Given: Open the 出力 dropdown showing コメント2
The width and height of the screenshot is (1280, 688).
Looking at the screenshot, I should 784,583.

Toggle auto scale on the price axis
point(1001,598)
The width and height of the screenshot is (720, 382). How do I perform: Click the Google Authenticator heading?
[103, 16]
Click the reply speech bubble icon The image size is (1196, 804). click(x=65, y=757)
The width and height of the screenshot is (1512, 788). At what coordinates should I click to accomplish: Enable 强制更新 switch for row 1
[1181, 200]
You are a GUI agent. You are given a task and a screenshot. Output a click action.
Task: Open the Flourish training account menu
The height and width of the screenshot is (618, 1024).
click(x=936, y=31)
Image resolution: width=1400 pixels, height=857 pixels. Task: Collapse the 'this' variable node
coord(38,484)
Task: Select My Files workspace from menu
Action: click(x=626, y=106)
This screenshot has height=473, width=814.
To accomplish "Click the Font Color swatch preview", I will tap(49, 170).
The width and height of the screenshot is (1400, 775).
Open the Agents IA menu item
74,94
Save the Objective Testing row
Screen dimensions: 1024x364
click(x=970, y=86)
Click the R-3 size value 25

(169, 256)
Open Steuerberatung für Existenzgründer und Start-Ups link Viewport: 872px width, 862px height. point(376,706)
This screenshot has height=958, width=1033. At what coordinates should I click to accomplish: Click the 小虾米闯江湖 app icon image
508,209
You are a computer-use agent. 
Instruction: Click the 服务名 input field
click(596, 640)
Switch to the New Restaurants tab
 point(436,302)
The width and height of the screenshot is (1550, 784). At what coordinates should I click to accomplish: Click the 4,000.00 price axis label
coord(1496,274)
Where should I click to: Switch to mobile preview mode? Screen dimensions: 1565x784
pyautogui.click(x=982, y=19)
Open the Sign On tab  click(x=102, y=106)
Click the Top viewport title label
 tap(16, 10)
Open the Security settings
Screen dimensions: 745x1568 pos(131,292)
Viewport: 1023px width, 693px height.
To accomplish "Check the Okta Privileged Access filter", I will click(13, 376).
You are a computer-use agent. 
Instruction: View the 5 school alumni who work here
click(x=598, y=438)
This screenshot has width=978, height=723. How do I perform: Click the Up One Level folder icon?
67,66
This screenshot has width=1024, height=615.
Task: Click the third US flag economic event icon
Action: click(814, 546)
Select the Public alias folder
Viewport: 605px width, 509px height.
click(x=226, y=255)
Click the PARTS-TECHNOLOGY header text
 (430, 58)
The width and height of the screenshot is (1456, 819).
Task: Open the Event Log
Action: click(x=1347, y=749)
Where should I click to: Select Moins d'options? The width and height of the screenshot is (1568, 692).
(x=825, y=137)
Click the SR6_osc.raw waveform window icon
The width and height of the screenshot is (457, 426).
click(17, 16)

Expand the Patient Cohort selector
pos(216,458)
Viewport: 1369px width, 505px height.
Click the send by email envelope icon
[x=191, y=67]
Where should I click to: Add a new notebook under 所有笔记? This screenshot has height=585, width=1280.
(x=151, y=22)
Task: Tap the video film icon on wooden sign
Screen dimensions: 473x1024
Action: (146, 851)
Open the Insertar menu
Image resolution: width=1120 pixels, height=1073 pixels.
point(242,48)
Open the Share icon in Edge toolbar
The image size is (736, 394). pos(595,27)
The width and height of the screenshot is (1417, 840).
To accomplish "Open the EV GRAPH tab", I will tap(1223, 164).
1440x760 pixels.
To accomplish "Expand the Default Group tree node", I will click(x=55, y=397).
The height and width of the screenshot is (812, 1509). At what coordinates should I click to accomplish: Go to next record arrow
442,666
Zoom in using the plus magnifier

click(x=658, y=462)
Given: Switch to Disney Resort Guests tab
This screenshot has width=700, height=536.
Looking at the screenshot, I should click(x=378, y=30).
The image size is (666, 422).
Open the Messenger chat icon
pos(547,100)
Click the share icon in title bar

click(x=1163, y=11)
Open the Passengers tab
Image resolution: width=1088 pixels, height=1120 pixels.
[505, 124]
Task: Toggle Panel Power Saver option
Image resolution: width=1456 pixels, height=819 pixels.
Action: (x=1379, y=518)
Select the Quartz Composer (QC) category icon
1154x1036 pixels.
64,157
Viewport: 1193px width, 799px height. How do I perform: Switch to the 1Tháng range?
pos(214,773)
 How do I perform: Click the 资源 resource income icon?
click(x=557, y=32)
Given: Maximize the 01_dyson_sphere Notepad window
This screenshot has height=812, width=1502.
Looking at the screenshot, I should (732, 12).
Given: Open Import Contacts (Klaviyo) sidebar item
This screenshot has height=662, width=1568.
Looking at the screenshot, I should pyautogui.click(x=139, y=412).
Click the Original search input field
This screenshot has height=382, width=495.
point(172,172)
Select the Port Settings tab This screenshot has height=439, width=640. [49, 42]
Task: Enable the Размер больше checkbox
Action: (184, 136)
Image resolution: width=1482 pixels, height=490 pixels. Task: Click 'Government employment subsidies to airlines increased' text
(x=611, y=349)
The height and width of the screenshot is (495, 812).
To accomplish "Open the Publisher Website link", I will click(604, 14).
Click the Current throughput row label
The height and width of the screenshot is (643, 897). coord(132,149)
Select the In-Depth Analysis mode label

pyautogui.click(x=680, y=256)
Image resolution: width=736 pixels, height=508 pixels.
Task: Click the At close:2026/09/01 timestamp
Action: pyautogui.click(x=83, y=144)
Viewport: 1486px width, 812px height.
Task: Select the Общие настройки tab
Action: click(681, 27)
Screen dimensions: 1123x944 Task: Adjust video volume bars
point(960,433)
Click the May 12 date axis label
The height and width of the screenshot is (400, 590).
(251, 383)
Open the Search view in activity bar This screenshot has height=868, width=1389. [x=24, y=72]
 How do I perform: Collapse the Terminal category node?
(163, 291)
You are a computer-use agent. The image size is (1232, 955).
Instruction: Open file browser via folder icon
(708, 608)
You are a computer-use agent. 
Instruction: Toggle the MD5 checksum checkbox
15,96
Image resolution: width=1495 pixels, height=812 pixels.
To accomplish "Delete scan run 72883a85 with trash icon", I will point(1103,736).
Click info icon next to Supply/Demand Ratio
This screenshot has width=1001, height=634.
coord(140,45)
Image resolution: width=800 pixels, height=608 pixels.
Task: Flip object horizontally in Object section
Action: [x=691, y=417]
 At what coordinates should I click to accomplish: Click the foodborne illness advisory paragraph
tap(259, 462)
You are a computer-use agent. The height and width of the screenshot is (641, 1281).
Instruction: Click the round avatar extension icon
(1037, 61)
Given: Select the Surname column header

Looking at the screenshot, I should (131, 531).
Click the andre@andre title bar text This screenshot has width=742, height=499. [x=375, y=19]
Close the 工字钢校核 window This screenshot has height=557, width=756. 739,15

## The problem
Reproduce the material above verbatim, line for line, without any alterations.

## Finished answer
Given: Open the 出力 dropdown showing コメント2
The width and height of the screenshot is (1280, 688).
Looking at the screenshot, I should 784,583.

Toggle auto scale on the price axis
point(1001,598)
The width and height of the screenshot is (720, 382). How do I perform: Click the Google Authenticator heading?
[103, 16]
Click the reply speech bubble icon The image size is (1196, 804). click(x=65, y=757)
The width and height of the screenshot is (1512, 788). At what coordinates should I click to accomplish: Enable 强制更新 switch for row 1
[1181, 200]
You are a GUI agent. You are given a task and a screenshot. Output a click action.
Task: Open the Flourish training account menu
The height and width of the screenshot is (618, 1024).
click(x=936, y=31)
Image resolution: width=1400 pixels, height=857 pixels. Task: Collapse the 'this' variable node
coord(38,484)
Task: Select My Files workspace from menu
Action: click(x=626, y=106)
This screenshot has height=473, width=814.
To accomplish "Click the Font Color swatch preview", I will tap(49, 170).
The width and height of the screenshot is (1400, 775).
Open the Agents IA menu item
74,94
Save the Objective Testing row
Screen dimensions: 1024x364
click(x=970, y=86)
Click the R-3 size value 25

(169, 256)
Open Steuerberatung für Existenzgründer und Start-Ups link Viewport: 872px width, 862px height. point(376,706)
This screenshot has height=958, width=1033. At what coordinates should I click to accomplish: Click the 小虾米闯江湖 app icon image
508,209
You are a computer-use agent. 
Instruction: Click the 服务名 input field
click(596, 640)
Switch to the New Restaurants tab
 point(436,302)
The width and height of the screenshot is (1550, 784). At what coordinates should I click to accomplish: Click the 4,000.00 price axis label
coord(1496,274)
Where should I click to: Switch to mobile preview mode? Screen dimensions: 1565x784
pyautogui.click(x=982, y=19)
Open the Sign On tab  click(x=102, y=106)
Click the Top viewport title label
 tap(16, 10)
Open the Security settings
Screen dimensions: 745x1568 pos(131,292)
Viewport: 1023px width, 693px height.
To accomplish "Check the Okta Privileged Access filter", I will click(13, 376).
You are a computer-use agent. 
Instruction: View the 5 school alumni who work here
click(x=598, y=438)
This screenshot has width=978, height=723. How do I perform: Click the Up One Level folder icon?
67,66
This screenshot has width=1024, height=615.
Task: Click the third US flag economic event icon
Action: click(814, 546)
Select the Public alias folder
Viewport: 605px width, 509px height.
click(x=226, y=255)
Click the PARTS-TECHNOLOGY header text
 (430, 58)
The width and height of the screenshot is (1456, 819).
Task: Open the Event Log
Action: click(x=1347, y=749)
Where should I click to: Select Moins d'options? The width and height of the screenshot is (1568, 692).
(x=825, y=137)
Click the SR6_osc.raw waveform window icon
The width and height of the screenshot is (457, 426).
click(17, 16)

Expand the Patient Cohort selector
pos(216,458)
Viewport: 1369px width, 505px height.
Click the send by email envelope icon
[x=191, y=67]
Where should I click to: Add a new notebook under 所有笔记? This screenshot has height=585, width=1280.
(x=151, y=22)
Task: Tap the video film icon on wooden sign
Screen dimensions: 473x1024
Action: (146, 851)
Open the Insertar menu
Image resolution: width=1120 pixels, height=1073 pixels.
point(242,48)
Open the Share icon in Edge toolbar
The image size is (736, 394). pos(595,27)
The width and height of the screenshot is (1417, 840).
To accomplish "Open the EV GRAPH tab", I will tap(1223, 164).
1440x760 pixels.
To accomplish "Expand the Default Group tree node", I will click(x=55, y=397).
The height and width of the screenshot is (812, 1509). At what coordinates should I click to accomplish: Go to next record arrow
442,666
Zoom in using the plus magnifier

click(x=658, y=462)
Given: Switch to Disney Resort Guests tab
This screenshot has width=700, height=536.
Looking at the screenshot, I should click(x=378, y=30).
The image size is (666, 422).
Open the Messenger chat icon
pos(547,100)
Click the share icon in title bar

click(x=1163, y=11)
Open the Passengers tab
Image resolution: width=1088 pixels, height=1120 pixels.
[505, 124]
Task: Toggle Panel Power Saver option
Image resolution: width=1456 pixels, height=819 pixels.
Action: (x=1379, y=518)
Select the Quartz Composer (QC) category icon
1154x1036 pixels.
64,157
Viewport: 1193px width, 799px height. How do I perform: Switch to the 1Tháng range?
pos(214,773)
 How do I perform: Click the 资源 resource income icon?
click(x=557, y=32)
Given: Maximize the 01_dyson_sphere Notepad window
This screenshot has height=812, width=1502.
Looking at the screenshot, I should (732, 12).
Given: Open Import Contacts (Klaviyo) sidebar item
This screenshot has height=662, width=1568.
Looking at the screenshot, I should pyautogui.click(x=139, y=412).
Click the Original search input field
This screenshot has height=382, width=495.
point(172,172)
Select the Port Settings tab This screenshot has height=439, width=640. [49, 42]
Task: Enable the Размер больше checkbox
Action: (184, 136)
Image resolution: width=1482 pixels, height=490 pixels. Task: Click 'Government employment subsidies to airlines increased' text
(x=611, y=349)
The height and width of the screenshot is (495, 812).
To accomplish "Open the Publisher Website link", I will click(604, 14).
Click the Current throughput row label
The height and width of the screenshot is (643, 897). coord(132,149)
Select the In-Depth Analysis mode label

pyautogui.click(x=680, y=256)
Image resolution: width=736 pixels, height=508 pixels.
Task: Click the At close:2026/09/01 timestamp
Action: pyautogui.click(x=83, y=144)
Viewport: 1486px width, 812px height.
Task: Select the Общие настройки tab
Action: click(681, 27)
Screen dimensions: 1123x944 Task: Adjust video volume bars
point(960,433)
Click the May 12 date axis label
The height and width of the screenshot is (400, 590).
(251, 383)
Open the Search view in activity bar This screenshot has height=868, width=1389. [x=24, y=72]
 How do I perform: Collapse the Terminal category node?
(163, 291)
You are a computer-use agent. The image size is (1232, 955).
Instruction: Open file browser via folder icon
(708, 608)
You are a computer-use agent. 
Instruction: Toggle the MD5 checksum checkbox
15,96
Image resolution: width=1495 pixels, height=812 pixels.
To accomplish "Delete scan run 72883a85 with trash icon", I will point(1103,736).
Click info icon next to Supply/Demand Ratio
This screenshot has width=1001, height=634.
coord(140,45)
Image resolution: width=800 pixels, height=608 pixels.
Task: Flip object horizontally in Object section
Action: [x=691, y=417]
 At what coordinates should I click to accomplish: Click the foodborne illness advisory paragraph
tap(259, 462)
You are a computer-use agent. The height and width of the screenshot is (641, 1281).
Instruction: Click the round avatar extension icon
(1037, 61)
Given: Select the Surname column header

Looking at the screenshot, I should (131, 531).
Click the andre@andre title bar text This screenshot has width=742, height=499. [x=375, y=19]
Close the 工字钢校核 window This screenshot has height=557, width=756. 739,15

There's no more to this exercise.